Congress may have a longer window for December showdown

Senate Republicans led by Minority Leader Mitch McConnell of Kentucky had been blocking attempts from Democrats to lift the debt ceiling, even as the clock was ticking and the US inched closer towards a fiscal abyss. The GOP's obstruction ramped up calls among Democrats to blow a hole in the filibuster - the 60-vote threshold most bills need to pass - if it meant averting disaster.

The prospect of Democrats nuking the filibuster and ramming through an extension unilaterally caused McConnell to offer a two-month debt limit extension to Senate Majority Leader Chuck Schumer. Eleven Senate Republicans ultimately voted to pave the way for final passage of a debt limit extension, including McConnell.

Democrats did express some concern about Congress punting priorities that it sets up a traffic jam for the legislative body. Republicans are "absolutely are trying to slow down the legislative agenda and make it harder to actually get things done," Sen. Debbie Stabenow of Michigan told Insider.

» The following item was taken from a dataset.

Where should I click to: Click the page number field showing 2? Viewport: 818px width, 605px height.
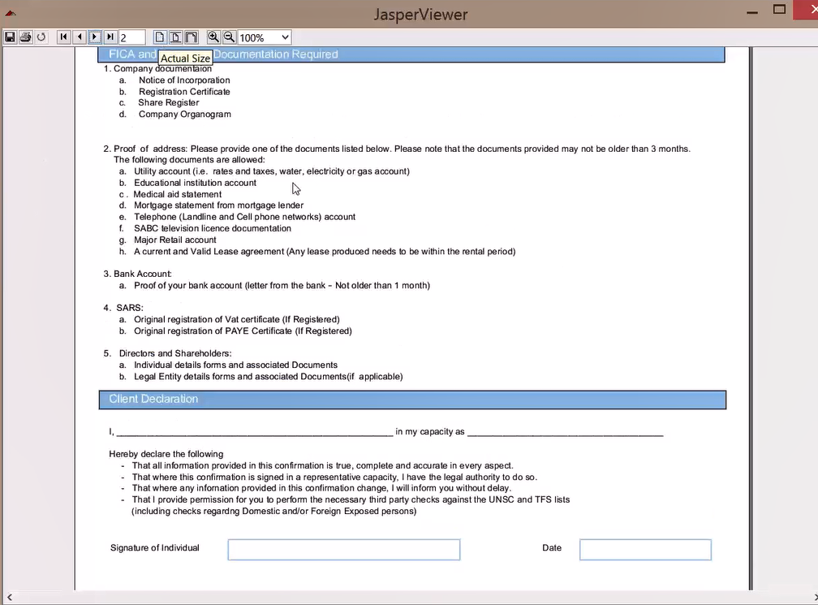point(131,37)

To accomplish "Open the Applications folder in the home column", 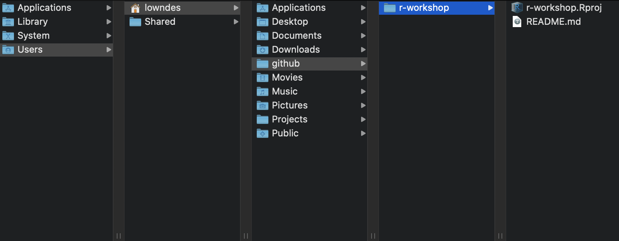I will pos(310,8).
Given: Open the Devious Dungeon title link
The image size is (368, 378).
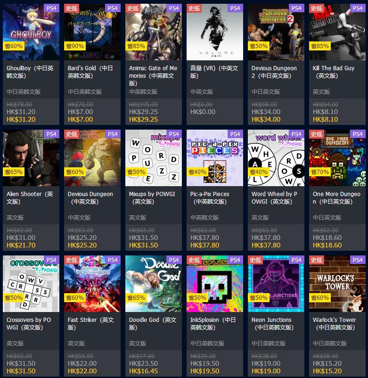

With Republicans backing off their demands that Democrats use the party-line reconciliation process, Schumer insisted that the GOP must share the burden come December.

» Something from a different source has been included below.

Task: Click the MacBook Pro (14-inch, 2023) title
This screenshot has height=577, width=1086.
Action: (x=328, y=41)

"For the good of America's families, for the good of our economy, Republicans must recognize in the future that they should approach fixing the debt limit in a bipartisan way," Schumer said in a floor speech that was condemned by Republicans. "We hope Republicans will join in enacting a long-term solution to the debt limit in December."

Still, even if Republicans and Democrats fail to agree on a debt limit deal before December 3, they may have a longer window to act before the US runs up against fiscal ruin once again. Donald Schneider, a former economist for GOP staff on the House Ways and Means committee, projected that the Treasury Department could launch emergency cash conservation measures to finance US debt until early February.